USING THE INFORMATION =>
A - Return the passage of the article on Burris and the Mid-Eastern Conference starting with "As the Mid-Eastern" and going on through "was not enough.", copied exactly.
B - According to the article on Burris and the Mid-Eastern Conference, when does Burris's removal from the league take effect?

DOCUMENT TEXT =>
================================
As the Mid-Eastern Conference began its meeting on Wednesday at Cowan, the future of Burris remaining a member of the league was the only item on the agenda. Burris representatives expressed their desire to remain in the league, then heard commendation from some members on their recent efforts to address the league’s concerns about its continued membership.
It was not enough.
The conference voted 8-1 to remove Burris from its membership, effective at the end of the 2013-14 school year. Burris had a vote in the matter, and was the only school to vote for the Owls to stay in the league.
Burris will remain a member for the spring season, then face an uncertain future. Wes-Del principal and conference president Derick Bright said some members of the conference expressed a desire to honor all existing contracts with Burris, but no official consensus was reached. Any such event would be a non-conference game. MEC schools will also be free to schedule Burris in the future in non-conference events at their discretion.
Burris principal Cathlene Darragh declined an interview request by The Star Press, but made a comment in an email addressed to the school community.
“Without question this is disappointing news,” Darragh wrote. “My focus right now is on our students in general and our student-athletes in particular. Let me underscore that I could not be more proud of our students and the way they stepped up to this challenge.”
Burris received a letter from the league in December outlining the conference’s concerns. Hospitality at home games was among them, which included providing administrators to meet opposing teams and answer questions. Hospitality also included providing information to other schools to help visiting fans locate venues and parking areas.
Also among the concerns was Burris’ attendance at conference meetings, its ability to provide workers at conference events, and attendance and atmosphere at home and away events. School size was also a concern, as Burris’ potential athlete population is larger than other MEC schools when factoring in students at The Indiana Academy for Science, Mathematics and Humanities who are also able to compete for the Owls.
================================
DATASET EXCERPTS =>

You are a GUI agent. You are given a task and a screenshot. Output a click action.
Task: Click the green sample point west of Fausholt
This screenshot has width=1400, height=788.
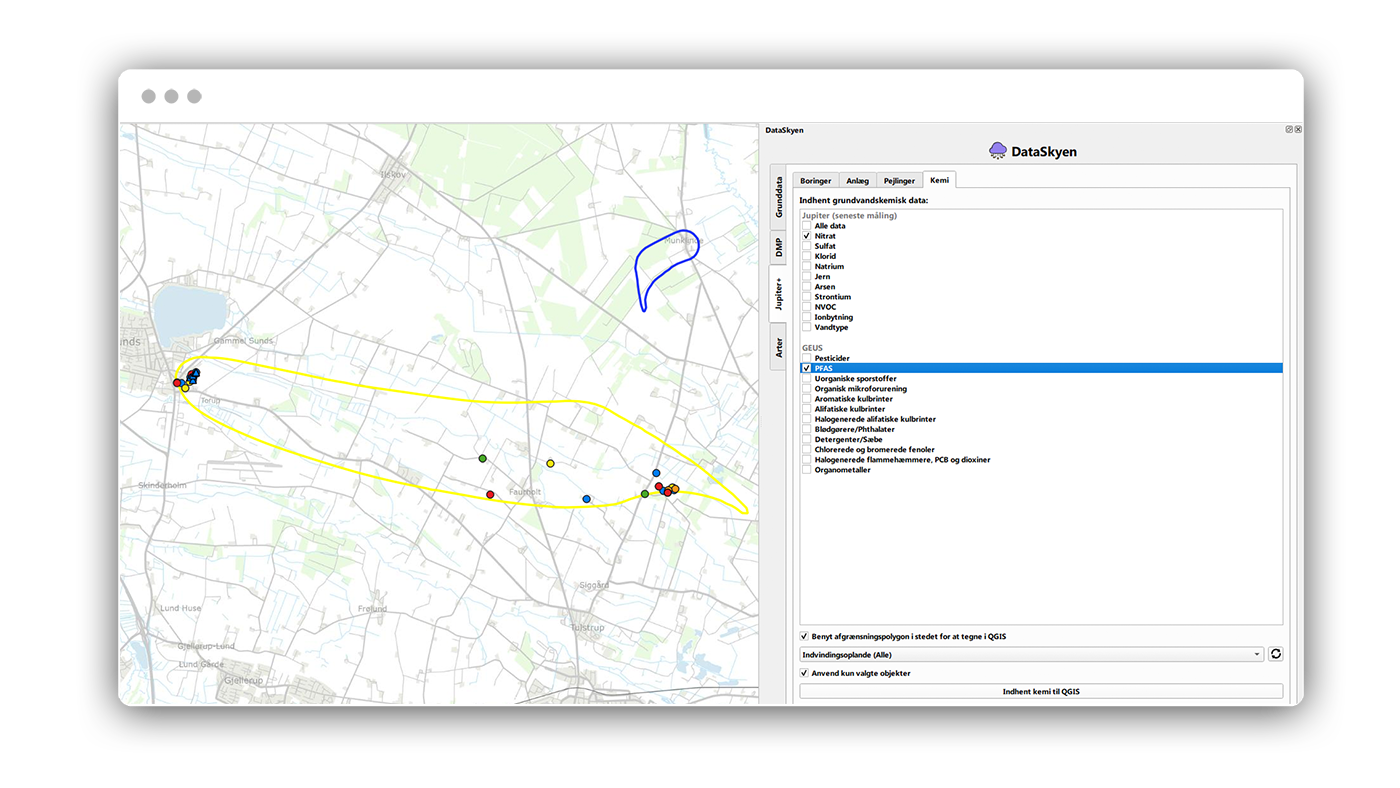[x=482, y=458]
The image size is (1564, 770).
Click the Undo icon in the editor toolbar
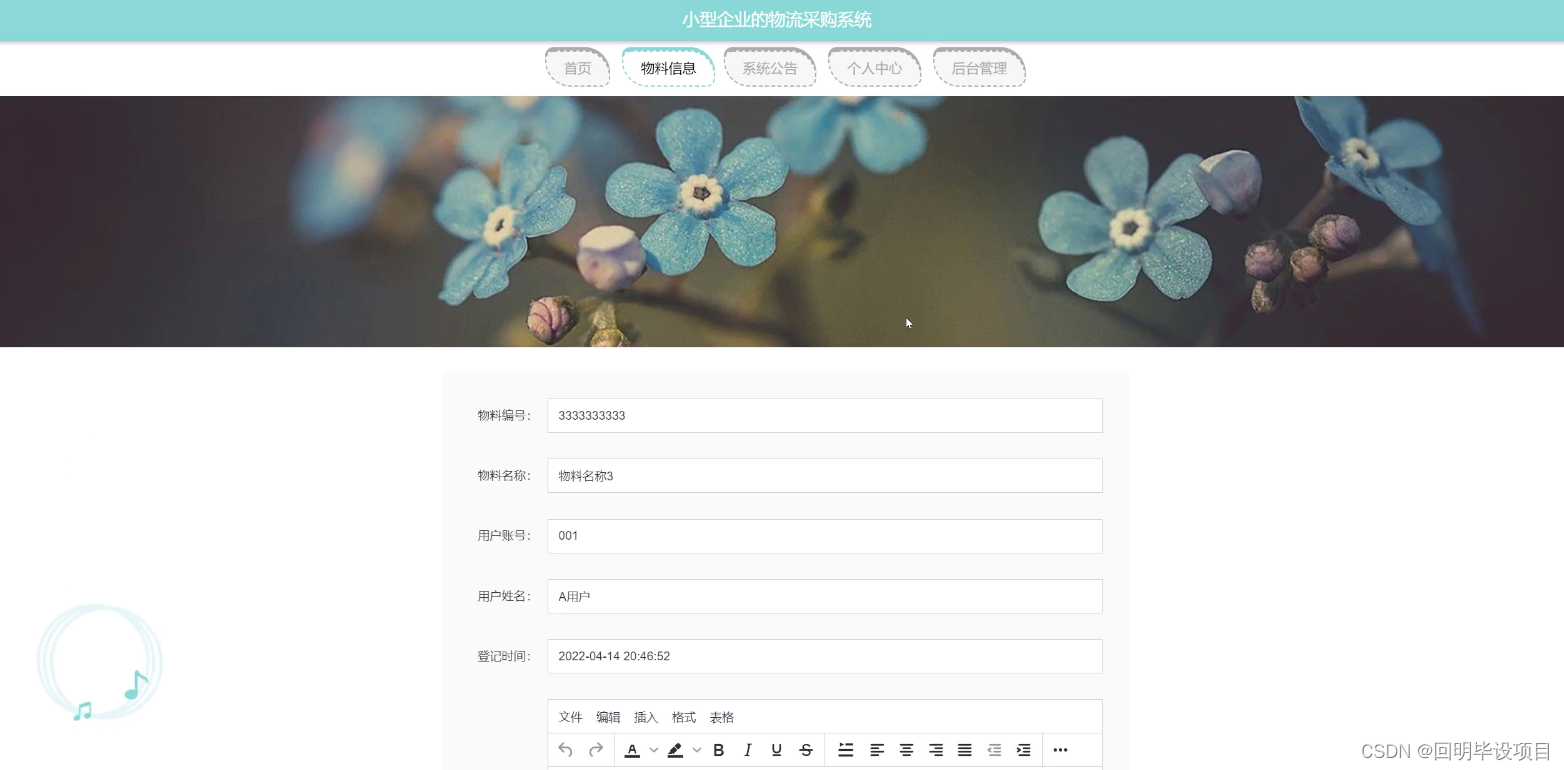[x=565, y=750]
================================
PER-TASK ANSWERS =>
A -
As the Mid-Eastern Conference began its meeting on Wednesday at Cowan, the future of Burris remaining a member of the league was the only item on the agenda. Burris representatives expressed their desire to remain in the league, then heard commendation from some members on their recent efforts to address the league’s concerns about its continued membership.
It was not enough.

B - At the end of the 2013-14 school year.